Goal of the exercise
Reproduce all records word for word.
Records for this exercise Start Marker
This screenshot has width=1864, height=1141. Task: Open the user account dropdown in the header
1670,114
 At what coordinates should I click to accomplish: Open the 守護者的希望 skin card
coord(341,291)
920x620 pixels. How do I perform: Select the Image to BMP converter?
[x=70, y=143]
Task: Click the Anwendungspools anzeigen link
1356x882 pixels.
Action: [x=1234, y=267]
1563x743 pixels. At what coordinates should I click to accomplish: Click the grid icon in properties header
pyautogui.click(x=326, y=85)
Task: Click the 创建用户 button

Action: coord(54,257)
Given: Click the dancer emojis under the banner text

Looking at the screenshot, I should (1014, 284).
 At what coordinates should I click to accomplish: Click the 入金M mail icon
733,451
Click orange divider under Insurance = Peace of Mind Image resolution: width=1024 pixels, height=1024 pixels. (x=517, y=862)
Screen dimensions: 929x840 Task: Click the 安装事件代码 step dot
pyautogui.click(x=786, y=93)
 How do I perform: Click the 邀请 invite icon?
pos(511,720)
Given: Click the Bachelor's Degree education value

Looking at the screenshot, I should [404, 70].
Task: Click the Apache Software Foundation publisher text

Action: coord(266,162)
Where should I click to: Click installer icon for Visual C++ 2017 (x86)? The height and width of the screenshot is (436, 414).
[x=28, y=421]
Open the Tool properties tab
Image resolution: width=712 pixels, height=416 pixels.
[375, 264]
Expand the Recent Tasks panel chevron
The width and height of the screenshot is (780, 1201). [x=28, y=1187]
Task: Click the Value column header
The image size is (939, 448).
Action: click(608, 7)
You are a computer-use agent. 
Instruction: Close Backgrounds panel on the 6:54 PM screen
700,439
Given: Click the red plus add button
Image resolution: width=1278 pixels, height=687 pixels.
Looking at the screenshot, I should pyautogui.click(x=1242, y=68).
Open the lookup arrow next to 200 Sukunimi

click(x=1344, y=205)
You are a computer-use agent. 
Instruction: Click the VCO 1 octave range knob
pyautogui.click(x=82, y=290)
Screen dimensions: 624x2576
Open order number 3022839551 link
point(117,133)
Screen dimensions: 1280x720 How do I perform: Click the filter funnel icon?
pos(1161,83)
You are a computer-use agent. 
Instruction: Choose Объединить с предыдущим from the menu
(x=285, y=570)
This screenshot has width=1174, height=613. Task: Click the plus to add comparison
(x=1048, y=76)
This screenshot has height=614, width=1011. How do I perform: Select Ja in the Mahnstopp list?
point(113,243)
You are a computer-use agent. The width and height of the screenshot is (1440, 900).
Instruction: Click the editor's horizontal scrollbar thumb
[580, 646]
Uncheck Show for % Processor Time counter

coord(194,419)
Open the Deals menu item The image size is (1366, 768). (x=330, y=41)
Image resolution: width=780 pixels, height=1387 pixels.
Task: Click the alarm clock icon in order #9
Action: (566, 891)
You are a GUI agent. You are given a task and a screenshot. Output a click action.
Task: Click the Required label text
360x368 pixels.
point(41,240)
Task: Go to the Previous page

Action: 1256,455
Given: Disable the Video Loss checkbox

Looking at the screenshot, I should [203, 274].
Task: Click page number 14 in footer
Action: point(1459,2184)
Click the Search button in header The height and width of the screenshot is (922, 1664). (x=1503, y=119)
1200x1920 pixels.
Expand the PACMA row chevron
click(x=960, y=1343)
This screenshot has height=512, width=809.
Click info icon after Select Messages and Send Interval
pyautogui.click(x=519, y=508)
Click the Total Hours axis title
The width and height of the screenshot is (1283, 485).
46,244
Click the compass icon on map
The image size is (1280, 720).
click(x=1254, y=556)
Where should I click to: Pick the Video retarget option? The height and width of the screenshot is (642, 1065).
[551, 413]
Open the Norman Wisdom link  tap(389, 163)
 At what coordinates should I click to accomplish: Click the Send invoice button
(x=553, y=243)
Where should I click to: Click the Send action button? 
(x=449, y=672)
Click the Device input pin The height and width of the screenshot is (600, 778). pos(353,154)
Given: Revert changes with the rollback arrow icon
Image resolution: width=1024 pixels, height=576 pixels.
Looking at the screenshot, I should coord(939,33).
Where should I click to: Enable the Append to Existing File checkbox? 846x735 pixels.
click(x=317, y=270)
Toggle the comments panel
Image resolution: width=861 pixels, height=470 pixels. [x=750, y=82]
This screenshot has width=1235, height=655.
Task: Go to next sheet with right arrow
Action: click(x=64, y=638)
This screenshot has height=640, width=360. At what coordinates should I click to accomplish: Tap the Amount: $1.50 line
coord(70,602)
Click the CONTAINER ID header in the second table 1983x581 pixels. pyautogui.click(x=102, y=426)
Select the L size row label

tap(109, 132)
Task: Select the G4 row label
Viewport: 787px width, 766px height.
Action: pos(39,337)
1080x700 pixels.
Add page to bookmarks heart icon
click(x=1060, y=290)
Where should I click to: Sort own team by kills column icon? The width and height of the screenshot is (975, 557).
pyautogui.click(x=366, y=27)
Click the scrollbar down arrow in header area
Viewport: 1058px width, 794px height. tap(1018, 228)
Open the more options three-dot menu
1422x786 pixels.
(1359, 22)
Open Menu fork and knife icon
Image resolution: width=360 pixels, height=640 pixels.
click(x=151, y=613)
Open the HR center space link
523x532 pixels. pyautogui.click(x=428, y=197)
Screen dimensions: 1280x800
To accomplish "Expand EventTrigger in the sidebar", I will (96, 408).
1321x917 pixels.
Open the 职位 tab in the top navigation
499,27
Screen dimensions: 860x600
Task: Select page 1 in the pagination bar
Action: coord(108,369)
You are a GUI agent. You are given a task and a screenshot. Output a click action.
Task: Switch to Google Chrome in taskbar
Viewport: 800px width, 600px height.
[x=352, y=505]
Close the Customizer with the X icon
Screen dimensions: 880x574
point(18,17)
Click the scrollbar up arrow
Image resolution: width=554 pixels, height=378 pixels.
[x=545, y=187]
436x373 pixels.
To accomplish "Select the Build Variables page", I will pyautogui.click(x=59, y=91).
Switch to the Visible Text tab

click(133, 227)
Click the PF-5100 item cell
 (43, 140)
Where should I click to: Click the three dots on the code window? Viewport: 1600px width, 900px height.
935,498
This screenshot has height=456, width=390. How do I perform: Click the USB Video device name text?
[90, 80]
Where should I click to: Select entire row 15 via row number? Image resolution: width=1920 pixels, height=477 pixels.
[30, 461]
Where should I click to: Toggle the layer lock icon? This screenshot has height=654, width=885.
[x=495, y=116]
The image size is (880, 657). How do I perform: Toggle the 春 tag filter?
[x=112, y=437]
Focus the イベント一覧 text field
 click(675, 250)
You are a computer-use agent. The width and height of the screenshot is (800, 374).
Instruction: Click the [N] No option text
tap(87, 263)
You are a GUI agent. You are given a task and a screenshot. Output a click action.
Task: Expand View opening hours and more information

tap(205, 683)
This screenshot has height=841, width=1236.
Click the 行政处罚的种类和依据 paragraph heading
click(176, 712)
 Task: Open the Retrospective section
Records for this exercise End Marker
Output below
This screenshot has width=1864, height=1141. Task: Open the user account dropdown in the header
1670,114
 At what coordinates should I click to accomplish: Open the 守護者的希望 skin card
coord(341,291)
920x620 pixels. How do I perform: Select the Image to BMP converter?
[x=70, y=143]
Task: Click the Anwendungspools anzeigen link
1356x882 pixels.
Action: [x=1234, y=267]
1563x743 pixels. At what coordinates should I click to accomplish: Click the grid icon in properties header
pyautogui.click(x=326, y=85)
Task: Click the 创建用户 button

Action: coord(54,257)
Given: Click the dancer emojis under the banner text

Looking at the screenshot, I should (1014, 284).
 At what coordinates should I click to accomplish: Click the 入金M mail icon
733,451
Click orange divider under Insurance = Peace of Mind Image resolution: width=1024 pixels, height=1024 pixels. (x=517, y=862)
Screen dimensions: 929x840 Task: Click the 安装事件代码 step dot
pyautogui.click(x=786, y=93)
 How do I perform: Click the 邀请 invite icon?
pos(511,720)
Given: Click the Bachelor's Degree education value

Looking at the screenshot, I should [404, 70].
Task: Click the Apache Software Foundation publisher text

Action: coord(266,162)
Where should I click to: Click installer icon for Visual C++ 2017 (x86)? The height and width of the screenshot is (436, 414).
[x=28, y=421]
Open the Tool properties tab
Image resolution: width=712 pixels, height=416 pixels.
[375, 264]
Expand the Recent Tasks panel chevron
The width and height of the screenshot is (780, 1201). [x=28, y=1187]
Task: Click the Value column header
The image size is (939, 448).
Action: click(608, 7)
You are a computer-use agent. 
Instruction: Close Backgrounds panel on the 6:54 PM screen
700,439
Given: Click the red plus add button
Image resolution: width=1278 pixels, height=687 pixels.
Looking at the screenshot, I should pyautogui.click(x=1242, y=68).
Open the lookup arrow next to 200 Sukunimi

click(x=1344, y=205)
You are a computer-use agent. 
Instruction: Click the VCO 1 octave range knob
pyautogui.click(x=82, y=290)
Screen dimensions: 624x2576
Open order number 3022839551 link
point(117,133)
Screen dimensions: 1280x720 How do I perform: Click the filter funnel icon?
pos(1161,83)
You are a computer-use agent. 
Instruction: Choose Объединить с предыдущим from the menu
(x=285, y=570)
This screenshot has width=1174, height=613. Task: Click the plus to add comparison
(x=1048, y=76)
This screenshot has height=614, width=1011. How do I perform: Select Ja in the Mahnstopp list?
point(113,243)
You are a computer-use agent. The width and height of the screenshot is (1440, 900).
Instruction: Click the editor's horizontal scrollbar thumb
[580, 646]
Uncheck Show for % Processor Time counter

coord(194,419)
Open the Deals menu item The image size is (1366, 768). (x=330, y=41)
Image resolution: width=780 pixels, height=1387 pixels.
Task: Click the alarm clock icon in order #9
Action: (566, 891)
You are a GUI agent. You are given a task and a screenshot. Output a click action.
Task: Click the Required label text
360x368 pixels.
point(41,240)
Task: Go to the Previous page

Action: 1256,455
Given: Disable the Video Loss checkbox

Looking at the screenshot, I should [203, 274].
Task: Click page number 14 in footer
Action: point(1459,2184)
Click the Search button in header The height and width of the screenshot is (922, 1664). (x=1503, y=119)
1200x1920 pixels.
Expand the PACMA row chevron
click(x=960, y=1343)
This screenshot has height=512, width=809.
Click info icon after Select Messages and Send Interval
pyautogui.click(x=519, y=508)
Click the Total Hours axis title
The width and height of the screenshot is (1283, 485).
46,244
Click the compass icon on map
The image size is (1280, 720).
click(x=1254, y=556)
Where should I click to: Pick the Video retarget option? The height and width of the screenshot is (642, 1065).
[551, 413]
Open the Norman Wisdom link  tap(389, 163)
 At what coordinates should I click to accomplish: Click the Send invoice button
(x=553, y=243)
Where should I click to: Click the Send action button? 
(x=449, y=672)
Click the Device input pin The height and width of the screenshot is (600, 778). pos(353,154)
Given: Revert changes with the rollback arrow icon
Image resolution: width=1024 pixels, height=576 pixels.
Looking at the screenshot, I should coord(939,33).
Where should I click to: Enable the Append to Existing File checkbox? 846x735 pixels.
click(x=317, y=270)
Toggle the comments panel
Image resolution: width=861 pixels, height=470 pixels. [x=750, y=82]
This screenshot has width=1235, height=655.
Task: Go to next sheet with right arrow
Action: click(x=64, y=638)
This screenshot has height=640, width=360. At what coordinates should I click to accomplish: Tap the Amount: $1.50 line
coord(70,602)
Click the CONTAINER ID header in the second table 1983x581 pixels. pyautogui.click(x=102, y=426)
Select the L size row label

tap(109, 132)
Task: Select the G4 row label
Viewport: 787px width, 766px height.
Action: pos(39,337)
1080x700 pixels.
Add page to bookmarks heart icon
click(x=1060, y=290)
Where should I click to: Sort own team by kills column icon? The width and height of the screenshot is (975, 557).
pyautogui.click(x=366, y=27)
Click the scrollbar down arrow in header area
Viewport: 1058px width, 794px height. tap(1018, 228)
Open the more options three-dot menu
1422x786 pixels.
(1359, 22)
Open Menu fork and knife icon
Image resolution: width=360 pixels, height=640 pixels.
click(x=151, y=613)
Open the HR center space link
523x532 pixels. pyautogui.click(x=428, y=197)
Screen dimensions: 1280x800
To accomplish "Expand EventTrigger in the sidebar", I will (96, 408).
1321x917 pixels.
Open the 职位 tab in the top navigation
499,27
Screen dimensions: 860x600
Task: Select page 1 in the pagination bar
Action: coord(108,369)
You are a GUI agent. You are given a task and a screenshot. Output a click action.
Task: Switch to Google Chrome in taskbar
Viewport: 800px width, 600px height.
[x=352, y=505]
Close the Customizer with the X icon
Screen dimensions: 880x574
point(18,17)
Click the scrollbar up arrow
Image resolution: width=554 pixels, height=378 pixels.
[x=545, y=187]
436x373 pixels.
To accomplish "Select the Build Variables page", I will pyautogui.click(x=59, y=91).
Switch to the Visible Text tab

click(133, 227)
Click the PF-5100 item cell
 (43, 140)
Where should I click to: Click the three dots on the code window? Viewport: 1600px width, 900px height.
935,498
This screenshot has height=456, width=390. How do I perform: Click the USB Video device name text?
[90, 80]
Where should I click to: Select entire row 15 via row number? Image resolution: width=1920 pixels, height=477 pixels.
[30, 461]
Where should I click to: Toggle the layer lock icon? This screenshot has height=654, width=885.
[x=495, y=116]
The image size is (880, 657). How do I perform: Toggle the 春 tag filter?
[x=112, y=437]
Focus the イベント一覧 text field
 click(675, 250)
You are a computer-use agent. The width and height of the screenshot is (800, 374).
Instruction: Click the [N] No option text
tap(87, 263)
You are a GUI agent. You are given a task and a screenshot. Output a click action.
Task: Expand View opening hours and more information

tap(205, 683)
This screenshot has height=841, width=1236.
Click the 行政处罚的种类和依据 paragraph heading
click(176, 712)
 Task: Open the Retrospective section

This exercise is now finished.